Actually, mIRC, as a client of the IRC protocol, has the obligation of being a "responsible client" of said protocol. That means it should in fact be attempting to protect opers by protecting the networks they administrate. Practically speaking that means doing the minimum to ensure that the client does not hog network resources or otherwise flood the servers, either intentionally or unintentionally. Reconnecting on kill hogs network bandwidth. As Khaled pointed out, server implementors didn't like this behaviour and obviously were being burdened by the reconnections, so mIRC as a responsible client disabled the functionality. IRC would be a bad place if the clients didn't care about network outages and stealing server bandwidth.
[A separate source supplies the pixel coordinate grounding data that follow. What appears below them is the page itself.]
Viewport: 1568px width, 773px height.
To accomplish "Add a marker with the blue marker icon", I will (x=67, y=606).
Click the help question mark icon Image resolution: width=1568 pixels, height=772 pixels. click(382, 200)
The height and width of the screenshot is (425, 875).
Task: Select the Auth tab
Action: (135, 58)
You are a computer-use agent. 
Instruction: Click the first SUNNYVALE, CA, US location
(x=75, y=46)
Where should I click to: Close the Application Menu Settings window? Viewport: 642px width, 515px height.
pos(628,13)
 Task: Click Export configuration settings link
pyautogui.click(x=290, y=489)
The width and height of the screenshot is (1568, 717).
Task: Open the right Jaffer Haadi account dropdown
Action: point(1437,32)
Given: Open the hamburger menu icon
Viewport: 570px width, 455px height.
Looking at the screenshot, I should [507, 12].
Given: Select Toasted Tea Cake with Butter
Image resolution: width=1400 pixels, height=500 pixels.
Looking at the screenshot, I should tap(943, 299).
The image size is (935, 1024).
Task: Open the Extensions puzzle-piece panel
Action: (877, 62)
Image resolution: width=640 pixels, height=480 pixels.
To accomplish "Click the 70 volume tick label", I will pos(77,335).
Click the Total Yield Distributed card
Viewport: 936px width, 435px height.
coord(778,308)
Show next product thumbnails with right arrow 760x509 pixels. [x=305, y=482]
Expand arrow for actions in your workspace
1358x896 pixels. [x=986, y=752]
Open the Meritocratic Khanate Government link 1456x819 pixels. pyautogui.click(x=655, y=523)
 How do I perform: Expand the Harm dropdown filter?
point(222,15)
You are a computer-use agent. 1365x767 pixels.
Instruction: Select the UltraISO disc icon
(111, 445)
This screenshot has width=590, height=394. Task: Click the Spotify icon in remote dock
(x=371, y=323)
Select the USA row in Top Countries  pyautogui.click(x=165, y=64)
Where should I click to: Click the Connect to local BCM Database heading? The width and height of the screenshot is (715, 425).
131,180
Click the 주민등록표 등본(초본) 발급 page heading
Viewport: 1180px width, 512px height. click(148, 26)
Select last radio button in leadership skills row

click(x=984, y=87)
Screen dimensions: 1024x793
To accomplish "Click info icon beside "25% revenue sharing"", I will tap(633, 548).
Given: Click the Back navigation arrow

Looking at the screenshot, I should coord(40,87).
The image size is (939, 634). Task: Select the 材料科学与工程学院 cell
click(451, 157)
Servers would have to compensate by throttling connections, reducing support or shutting down service altogether, which is something we don't want. Making the people who make IRC possible happy is a good thing.

Finally, I refute your claim about "50% of disconnects is [sic] from a kill". Maybe on your network that is the case, and if so, perhaps you should be rethinking your priorities as a network administrator and focus on keeping your network active rather than /kill'ing your users for your own amusement. And yes, I did notice that you qualified the statistic with "for some of mIRC's users", but that "some" should be less than 1% of your *legitimate* users, so you're basically making a non-statement either way.

But in any case: you *have* the option since you can script it. That seems sufficient to me.


- argv[0] on EFnet #mIRC
- "Life is a pointer to an integer without a cast"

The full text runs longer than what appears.